**TEXTE À LIRE:**
######

Peut-on renverser ce mouvement? Assistons-nous à un lent déclin qui se soldera par la création de régions ressources vidées de leur population et exploitées sans vergogne par des multinationales? Entreprises étrangères qui feront du « fly in, fly out » pour ramener la richesse, minière ou forestière, dans leurs sièges sociaux (et dans les paradis fiscaux). Que restera-t-il à part des sites industriels abandonnés et polluants?

En attendant un grand mouvement de décentralisation économique, n’oublions pas que les régions dites « périphériques » disposent de certains atouts qui ne peuvent pas être délocalisés en Chine.

######

**DONNÉES FOURNIES:**

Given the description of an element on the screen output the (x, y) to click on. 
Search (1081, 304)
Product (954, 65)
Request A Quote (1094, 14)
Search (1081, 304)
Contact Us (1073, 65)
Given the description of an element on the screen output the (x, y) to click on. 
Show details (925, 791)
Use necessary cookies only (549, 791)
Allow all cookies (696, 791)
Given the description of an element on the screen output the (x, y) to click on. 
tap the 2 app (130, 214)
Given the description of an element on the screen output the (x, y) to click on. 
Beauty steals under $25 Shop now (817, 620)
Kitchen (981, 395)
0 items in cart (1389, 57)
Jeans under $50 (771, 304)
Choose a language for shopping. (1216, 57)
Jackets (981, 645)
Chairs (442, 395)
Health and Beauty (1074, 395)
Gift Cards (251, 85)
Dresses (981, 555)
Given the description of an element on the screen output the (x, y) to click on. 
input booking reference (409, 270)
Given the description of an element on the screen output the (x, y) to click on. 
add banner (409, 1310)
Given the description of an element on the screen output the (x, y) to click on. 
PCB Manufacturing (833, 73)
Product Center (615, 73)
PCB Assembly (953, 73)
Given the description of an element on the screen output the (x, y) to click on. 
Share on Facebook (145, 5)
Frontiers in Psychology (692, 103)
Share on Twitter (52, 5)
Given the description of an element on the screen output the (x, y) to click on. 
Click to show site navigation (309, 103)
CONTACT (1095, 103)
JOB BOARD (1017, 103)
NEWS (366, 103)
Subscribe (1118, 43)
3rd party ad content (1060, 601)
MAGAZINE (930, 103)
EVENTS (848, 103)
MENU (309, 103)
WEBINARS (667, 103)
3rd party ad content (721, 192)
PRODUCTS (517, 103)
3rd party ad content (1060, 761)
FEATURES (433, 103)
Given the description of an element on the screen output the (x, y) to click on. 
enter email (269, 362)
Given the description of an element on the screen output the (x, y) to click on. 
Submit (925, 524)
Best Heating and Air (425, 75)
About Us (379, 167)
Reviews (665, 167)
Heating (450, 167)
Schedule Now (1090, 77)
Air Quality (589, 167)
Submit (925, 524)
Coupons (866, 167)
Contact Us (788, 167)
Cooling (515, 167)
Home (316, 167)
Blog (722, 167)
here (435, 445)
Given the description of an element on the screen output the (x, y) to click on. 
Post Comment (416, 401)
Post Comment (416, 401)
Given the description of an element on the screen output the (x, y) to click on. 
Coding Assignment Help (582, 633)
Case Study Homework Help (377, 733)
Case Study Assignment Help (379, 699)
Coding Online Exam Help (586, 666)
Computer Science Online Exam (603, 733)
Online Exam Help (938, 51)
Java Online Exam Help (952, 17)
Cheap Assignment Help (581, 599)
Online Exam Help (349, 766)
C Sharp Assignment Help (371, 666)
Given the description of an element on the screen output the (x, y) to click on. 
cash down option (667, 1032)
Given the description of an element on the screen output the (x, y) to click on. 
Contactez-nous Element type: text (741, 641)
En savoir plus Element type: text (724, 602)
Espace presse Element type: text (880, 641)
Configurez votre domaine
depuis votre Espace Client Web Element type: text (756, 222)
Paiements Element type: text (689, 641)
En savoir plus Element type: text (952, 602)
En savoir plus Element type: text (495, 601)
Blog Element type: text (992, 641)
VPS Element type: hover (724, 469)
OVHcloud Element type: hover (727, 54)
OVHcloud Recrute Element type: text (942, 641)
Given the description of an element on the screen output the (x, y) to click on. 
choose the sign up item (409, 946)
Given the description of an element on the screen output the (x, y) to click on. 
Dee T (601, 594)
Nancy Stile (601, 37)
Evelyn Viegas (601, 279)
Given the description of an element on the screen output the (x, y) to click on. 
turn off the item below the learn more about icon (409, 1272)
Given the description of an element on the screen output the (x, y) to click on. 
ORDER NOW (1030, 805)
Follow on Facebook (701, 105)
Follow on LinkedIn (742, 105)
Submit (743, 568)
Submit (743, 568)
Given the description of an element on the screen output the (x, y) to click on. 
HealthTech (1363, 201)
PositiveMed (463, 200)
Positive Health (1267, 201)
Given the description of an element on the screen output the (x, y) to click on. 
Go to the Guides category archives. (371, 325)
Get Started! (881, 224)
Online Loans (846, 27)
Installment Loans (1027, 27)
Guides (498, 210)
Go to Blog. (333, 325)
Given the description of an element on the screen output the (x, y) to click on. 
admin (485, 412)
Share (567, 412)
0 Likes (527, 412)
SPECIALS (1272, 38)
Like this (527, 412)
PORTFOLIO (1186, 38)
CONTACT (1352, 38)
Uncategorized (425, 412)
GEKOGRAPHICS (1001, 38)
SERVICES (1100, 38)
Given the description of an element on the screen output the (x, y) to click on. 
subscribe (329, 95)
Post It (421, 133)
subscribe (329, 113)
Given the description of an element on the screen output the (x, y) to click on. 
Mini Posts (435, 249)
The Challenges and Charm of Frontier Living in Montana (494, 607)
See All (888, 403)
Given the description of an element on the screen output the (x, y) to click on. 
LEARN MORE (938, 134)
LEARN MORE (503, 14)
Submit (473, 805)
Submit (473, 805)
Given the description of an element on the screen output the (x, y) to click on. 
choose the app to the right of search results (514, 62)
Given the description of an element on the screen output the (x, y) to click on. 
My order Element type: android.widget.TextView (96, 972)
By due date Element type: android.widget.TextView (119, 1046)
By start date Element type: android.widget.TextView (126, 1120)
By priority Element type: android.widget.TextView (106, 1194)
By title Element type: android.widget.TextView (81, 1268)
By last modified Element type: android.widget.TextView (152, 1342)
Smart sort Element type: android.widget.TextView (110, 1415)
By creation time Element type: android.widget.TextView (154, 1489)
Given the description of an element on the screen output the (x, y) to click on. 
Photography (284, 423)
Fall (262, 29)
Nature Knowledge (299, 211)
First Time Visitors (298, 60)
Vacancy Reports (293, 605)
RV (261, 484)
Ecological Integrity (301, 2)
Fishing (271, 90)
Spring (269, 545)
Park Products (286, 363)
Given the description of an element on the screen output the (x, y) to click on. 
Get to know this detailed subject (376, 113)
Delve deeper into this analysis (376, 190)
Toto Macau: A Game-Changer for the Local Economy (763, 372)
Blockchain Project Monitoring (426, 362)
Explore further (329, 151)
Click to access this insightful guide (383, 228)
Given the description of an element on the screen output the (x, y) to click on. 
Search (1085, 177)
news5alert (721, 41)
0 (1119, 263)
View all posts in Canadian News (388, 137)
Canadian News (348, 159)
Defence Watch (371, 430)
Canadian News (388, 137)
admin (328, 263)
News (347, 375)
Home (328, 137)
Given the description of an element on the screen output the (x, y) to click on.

######

**CONSIGNES DE L'EXERCICE:**
- 1) Recopiez le texte de « Peut-on renverser ce » à « délocalisés en Chine. » en remplaçant « multinationales » par « grandes entreprises », s'il vous plaît.
- 2) Selon le texte, où les entreprises étrangères ramèneront-elles la richesse minière ou forestière ?
Les items fournis ne servent pas pour cet exercice.

**RÉSULTATS:**
- 1)
Peut-on renverser ce mouvement? Assistons-nous à un lent déclin qui se soldera par la création de régions ressources vidées de leur population et exploitées sans vergogne par des grandes entreprises? Entreprises étrangères qui feront du « fly in, fly out » pour ramener la richesse, minière ou forestière, dans leurs sièges sociaux (et dans les paradis fiscaux). Que restera-t-il à part des sites industriels abandonnés et polluants?

En attendant un grand mouvement de décentralisation économique, n’oublions pas que les régions dites « périphériques » disposent de certains atouts qui ne peuvent pas être délocalisés en Chine.

- 2) Dans leurs sièges sociaux et dans les paradis fiscaux.